Quoted passage:

Segment Open

Ruminants are referred to the plant-eating mammals including sheep, goat, deer cattle, buffaloes, bison, giraffes, yaks, etc. These cud-chewing mammals have four chambers of stomachs used for their digestion. These species obtain their nutrition from plant products by adapting to a certain process called rumination. Through the action of rumination, they ferment the food, regurgitate and chew their food before the main digestion process.
The digestion process in Ruminants is completely different from humans. The general process of the food digestion begins from the mouth to the food pipe, from the stomach to the intestine and continues. In ruminants, this process is completely different.
Also Read: Digestion In Grass Eating Animals
Let us study in brief about the digestion process in Ruminants.
As we all come across many cows, buffaloes and other cattle’s roadside, which are always seen chewing food even though they don’t have food near them. This is because the digestion process in Ruminants begins by chewing and swallowing its food. The main diet for these animals includes grass, leaves and other parts of plants. The plant products have high fibre content and to digest the fibre present in the food which they eat, an enzyme called cellulase is required which is not produced by the animals themselves. The stomach of these herbivores is divided into 4 chambers, among which the most important one is the rumen, as it plays a major role in digesting the fibre present in the food.
Also Read: Cellulose in Digestion
Digestion Process in Ruminants
The digestion process in Ruminants begins by chewing and swallowing its food. Ruminants do not completely chew the food they eat, but just consume or gulp as much they can and then swallow the food. This is actually an adaptation by which these animals have evolved to spend as little time as possible feeding so that they are not hunted down by any predators while they are eating.
As mentioned earlier, the stomach of these Ruminants is divided into 4 chambers – rumen, reticulum, omasum, and the abomasum.
The process of digestion begins with the first two chambers of the stomach, the rumen and reticulum by softening the ingested matter. Later the microbes present in the rumen produces the cellulase enzymes required to digest the cellulose.
Once the plant fibres have been broken down to provide vitamins, proteins, and other organic acids, the nutrients are absorbed into the animal’s bloodstream.
Coarse plants are sent further into the next chamber for further digestion. Here is where the further bacterial action takes place and the food is formed into soft chunks called the cud.
This cud produced is regurgitated back into the animal’s mouth where they can be chewed again. The saliva of the cow greatly aids in digesting the cud. After chewing, the food bypasses the two chambers of the stomach and directly enters the third chamber. The walls of the third chamber mash and compact the food molecules further, and then pass it to the fourth chamber – the abomasum. The final digestion in the stomach is carried by the abomasum and then passed to the intestine.

Segment Closed

What this exercise asks:
• A. In the ruminant digestion text, what are the four chambers of a ruminant's stomach?
• B. Rewrite the ruminant digestion text from "Coarse plants are" to "called the cud.", swapping "soft chunks" for "soft lumps".
• C. Summarize the ruminant digestion text in two sentences.

Data supplied:
Segment Open

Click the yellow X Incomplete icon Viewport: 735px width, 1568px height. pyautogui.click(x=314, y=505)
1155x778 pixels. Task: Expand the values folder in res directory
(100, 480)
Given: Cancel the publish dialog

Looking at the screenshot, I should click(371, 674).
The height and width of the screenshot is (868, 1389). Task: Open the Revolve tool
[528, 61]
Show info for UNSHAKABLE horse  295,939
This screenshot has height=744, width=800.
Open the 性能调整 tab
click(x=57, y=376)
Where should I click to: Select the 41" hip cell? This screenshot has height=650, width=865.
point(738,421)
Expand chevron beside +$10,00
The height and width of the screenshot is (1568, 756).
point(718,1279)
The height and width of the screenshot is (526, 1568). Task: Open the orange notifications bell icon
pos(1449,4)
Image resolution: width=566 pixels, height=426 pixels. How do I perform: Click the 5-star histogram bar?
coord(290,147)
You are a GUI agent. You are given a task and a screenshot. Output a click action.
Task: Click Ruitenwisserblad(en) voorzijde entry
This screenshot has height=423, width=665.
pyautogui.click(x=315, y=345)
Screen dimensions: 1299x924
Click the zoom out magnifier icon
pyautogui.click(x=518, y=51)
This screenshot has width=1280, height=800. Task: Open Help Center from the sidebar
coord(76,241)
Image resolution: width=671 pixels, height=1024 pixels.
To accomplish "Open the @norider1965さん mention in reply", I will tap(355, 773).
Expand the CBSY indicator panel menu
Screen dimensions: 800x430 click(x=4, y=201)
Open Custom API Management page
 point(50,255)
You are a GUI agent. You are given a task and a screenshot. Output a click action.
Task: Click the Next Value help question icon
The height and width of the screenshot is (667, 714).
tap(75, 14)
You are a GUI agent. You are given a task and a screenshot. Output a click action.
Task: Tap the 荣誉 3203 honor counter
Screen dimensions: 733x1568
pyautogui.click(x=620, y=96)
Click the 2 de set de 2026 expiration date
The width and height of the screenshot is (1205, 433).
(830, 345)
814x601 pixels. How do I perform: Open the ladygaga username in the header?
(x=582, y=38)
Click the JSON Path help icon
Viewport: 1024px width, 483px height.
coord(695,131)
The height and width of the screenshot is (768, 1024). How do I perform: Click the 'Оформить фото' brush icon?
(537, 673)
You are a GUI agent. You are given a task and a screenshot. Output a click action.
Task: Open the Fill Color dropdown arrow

Segment Closed

Answer list:
• A. The rumen, reticulum, omasum, and abomasum.

• B.
Coarse plants are sent further into the next chamber for further digestion. Here is where the further bacterial action takes place and the food is formed into soft lumps called the cud.

• C. Ruminants are plant-eating mammals with four-chambered stomachs that ferment, regurgitate, and rechew their food, and microbes in the rumen produce the cellulase needed to digest cellulose. The rumen and reticulum soften the food, coarse plant matter is formed into cud that is chewed again, and the food then passes to the omasum and the abomasum before going on to the intestine.